But the details also adds to the magical element. It's not just being reckless, but being reckless with a horrible, excruciating, protracted, torture curse.
A story of using a screwdriver to fiddle with a loaded gun while the muzzle is pointed at you wouldn't have the same appeal, because the consequence is so much more direct and mundane.
Rabies is actually a great comparison. It has similar magical/horrifying feel to it. Like with the screwdriver slip-up, catching rabies can look like a total non-event; here, it doesn't kill you yet, merely starts the timer on a bomb. The countdown can be anything between days and years, and when it runs out - when the first symptoms start showing - you're already dead. Then the dying happens, which... relative to radiation sickness, I'm really not sure which is better.
To add an insult to injury, rabies is very much curable before the symptoms show - but you have to realize you may have been exposed in the first place.

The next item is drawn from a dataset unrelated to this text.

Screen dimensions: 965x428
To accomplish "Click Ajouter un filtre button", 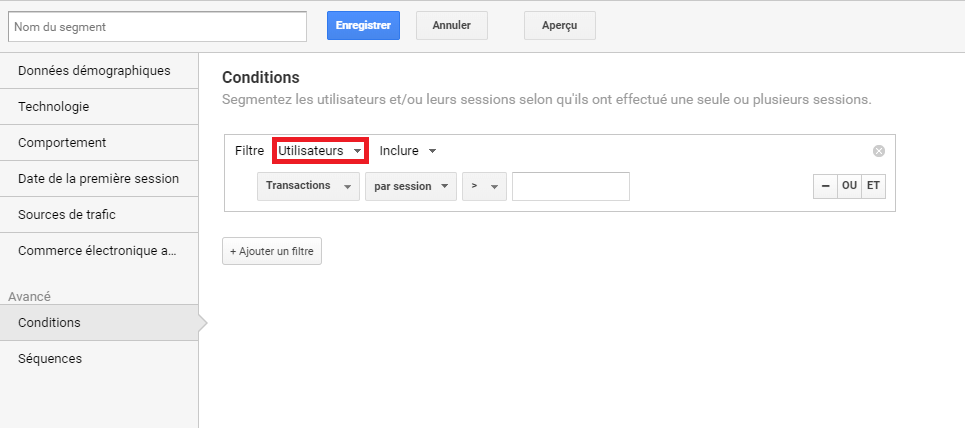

They are found, rushed to the hospital, they wake up and feel better, everybody can meet them and see them alive and know of their attempt -- but they're walking dead, their liver is incurably damaged and they die in a few days.
https://www.reddit.com/r/StarWars/comments/1hy7fu/never_look...
I didn’t think of it this way before, but yeah, the demon core memes are absolutely cousins of this type of loaded weapon humor.
Someone playing with a screwdriver and a few pieces of various metals is funny because its danger is unintuitive. It's so strange that someone can mishandle such seemingly innocuous objects and then die a few days later because of it, that it's comical. It's a non sequitur.
It's unlike many deaths. But there are plenty more that share that quality.
> Wetterhahn would recall that she had spilled several drops of dimethylmercury from the tip of a pipette onto her latex-gloved hand.
> Approximately three months after the initial accident Wetterhahn began experiencing brief episodes of abdominal discomfort and noticed significant weight loss.
https://en.wikipedia.org/wiki/Karen_Wetterhahn
That onset reminds me of a children's book about postwar Japan, in which a little girl is running around on the playground and falls down. This extremely ordinary event is treated as an emergency, and it turns out to be one.